→ **Assignment**
In the post below about Stacey Campfield and Planned Parenthood, which newspaper carried the story in which Campfield outlined his strategy?

[[ Provided text open ]]

Thursday, May 26, 2011

Campfield vs. Planned Parenthood: Is It Worth It to Haslam to Veto the Budget?

Posted By on Thu, May 26, 2011 at 7:07 AM

So, since some other Republican played Stacey Campfield for a fool and amended the budget to spare the state the inevitable lawsuits his amendment to defund Planned Parenthood would have caused, and the budget has been passed and sent to the governor, Campfield and the Tennessee Right to Life folks have been trying to come up with some way to undo what has been done.

In a story in the Commercial Appeal, Campfield outlines his strategy:

Campfield said that he and Tennessee Right to Life are trying to find out if the state Constitutional provision giving the governor line-item veto authority on appropriations can be used to excise a policy provision in the appropriations act. He said he hasn’t asked Haslam to veto the provision but believes he should.

“He said he would defund Planned Parenthood and I think this is a golden opportunity for him to prove it. We’re looking into whether it’s possible for him to do a line-item veto or is it possible for him to have to do the whole Health Department budget.”

Yes, you read that right. Campfield, who claims to be pro-life, would ask Gov. Haslam to torpedo the whole Health Department budget in order to defund Planned Parenthood. Keep that in mind, folks, the next time you hear him or the Tennessee Right to Life folks prattling on. They're happy to play chicken with your health and your life to score political points in the name of a "right to life." I guess they decide who has such a right and it ain't you.

But why do Campfield and Tennessee Right to Life have to try to find out anything about the state constitution? Can they not read it for themselves?

The Governor may reduce or disapprove the sum of money appropriated by any one or more items or parts of items in any bill appropriating money, while approving other portions of the bill. The portions so approved shall become law, and the items or parts of items disapproved or reduced shall be void to the extent that they have been disapproved or reduced unless repassed as hereinafter provided. The Governor, within ten calendar days (Sundays excepted) after the bill shall have been presented to him, shall report the items or parts of items disapproved or reduced with his objections in writing to the House in which the bill originated, or if the General Assembly shall have adjourned, to the office of the Secretary of State. Any such items or parts of items so disapproved or reduced shall be restored to the bill in the original amount and become law if repassed by the General Assembly according to the rules and limitations prescribed for the passage of other bills over the executive veto.

So, it seems pretty clear that, no, the governor can't veto an amendment, since the only line-item veto power he has is to "reduce or disprove the sum of money appropriated by any one or more items or parts of items in any bill appropriating money."

Which means, even if he did completely veto the health department budget, the amendment to this year's budget that's so vexing Campfield would still stand. And still stand in the way of defunding Planned Parenthood.

Unless Haslam vetoes the whole budget.

Here's where I think it gets interesting. Legislators thought they were done for the year. Campfield's Planned Parenthood defunding effort had gotten little attention, but the fight could get very ugly in the current political climate if people noticed it. And Tennessee was Title X compliant.

Is Haslam ready to give up federal funds? Is he willing to put the health of people in Memphis and Nashville in jeopardy, since both of those local health departments have told the state they're not set up to see the influx of patients? We saw last year in the District 62 race that, while an endorsement from Tennessee Right to Life is nice for Republicans, that endorsement did no good for Democrats — which essentially means the group doesn't have enough clout to swing elections. (Please note that they're palling around with Campfield and not someone higher up the food chain.) So is Haslam actually that concerned whether they get mad at him?

Here's what it comes down to: Is Haslam willing to put his butt on the line for Campfield and Tennessee Right to Life? Do they have enough power to make him veto a budget that was unanimously approved by both houses so soon after he refused to veto the anti-anti-discrimination law in part because it passed with 70 percent approval in the legislature? And if Haslam does veto the budget, does that count as the first sign of any moxie we've seen from him?

[[ Provided text closed ]]
[[ Exercise data open ]]

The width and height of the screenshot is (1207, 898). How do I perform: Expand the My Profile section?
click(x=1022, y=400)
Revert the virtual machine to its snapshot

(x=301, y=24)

[[ Exercise data closed ]]

→ **Reply**
The Commercial Appeal.